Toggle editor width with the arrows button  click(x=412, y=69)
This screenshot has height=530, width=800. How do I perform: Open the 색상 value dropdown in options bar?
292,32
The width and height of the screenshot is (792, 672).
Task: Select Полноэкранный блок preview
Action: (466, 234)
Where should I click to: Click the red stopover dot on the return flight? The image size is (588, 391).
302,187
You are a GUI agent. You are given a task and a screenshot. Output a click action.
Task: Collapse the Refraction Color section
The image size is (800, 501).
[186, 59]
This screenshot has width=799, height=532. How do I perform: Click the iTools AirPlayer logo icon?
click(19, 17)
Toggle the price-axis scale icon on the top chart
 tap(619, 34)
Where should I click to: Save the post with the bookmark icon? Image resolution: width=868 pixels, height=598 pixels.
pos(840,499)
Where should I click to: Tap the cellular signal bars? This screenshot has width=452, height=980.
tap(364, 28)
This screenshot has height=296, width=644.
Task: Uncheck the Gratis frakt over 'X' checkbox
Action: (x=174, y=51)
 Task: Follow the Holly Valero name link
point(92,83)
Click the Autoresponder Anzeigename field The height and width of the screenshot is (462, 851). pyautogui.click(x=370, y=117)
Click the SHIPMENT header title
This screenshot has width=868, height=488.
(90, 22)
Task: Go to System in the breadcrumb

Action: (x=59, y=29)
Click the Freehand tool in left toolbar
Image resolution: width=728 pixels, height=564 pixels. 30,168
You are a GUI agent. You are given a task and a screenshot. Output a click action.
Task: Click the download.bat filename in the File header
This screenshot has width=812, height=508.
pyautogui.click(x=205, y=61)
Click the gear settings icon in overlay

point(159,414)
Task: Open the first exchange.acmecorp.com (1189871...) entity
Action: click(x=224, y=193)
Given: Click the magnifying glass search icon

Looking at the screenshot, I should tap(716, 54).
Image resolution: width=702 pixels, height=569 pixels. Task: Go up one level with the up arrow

-*-*-

# [Work request]
Take from the material above the lines running from the one with "Where should I click to: Click" through the one with "Task: Click the", and repeat them exactly, with nothing else.

# [Problem solution]
Where should I click to: Click the red stopover dot on the return flight? The image size is (588, 391).
302,187
You are a GUI agent. You are given a task and a screenshot. Output a click action.
Task: Collapse the Refraction Color section
The image size is (800, 501).
[186, 59]
This screenshot has width=799, height=532. How do I perform: Click the iTools AirPlayer logo icon?
click(19, 17)
Toggle the price-axis scale icon on the top chart
 tap(619, 34)
Where should I click to: Save the post with the bookmark icon? Image resolution: width=868 pixels, height=598 pixels.
pos(840,499)
Where should I click to: Tap the cellular signal bars? This screenshot has width=452, height=980.
tap(364, 28)
This screenshot has height=296, width=644.
Task: Uncheck the Gratis frakt over 'X' checkbox
Action: (x=174, y=51)
 Task: Follow the Holly Valero name link
point(92,83)
Click the Autoresponder Anzeigename field The height and width of the screenshot is (462, 851). pyautogui.click(x=370, y=117)
Click the SHIPMENT header title
This screenshot has width=868, height=488.
(90, 22)
Task: Go to System in the breadcrumb

Action: (x=59, y=29)
Click the Freehand tool in left toolbar
Image resolution: width=728 pixels, height=564 pixels. 30,168
You are a GUI agent. You are given a task and a screenshot. Output a click action.
Task: Click the download.bat filename in the File header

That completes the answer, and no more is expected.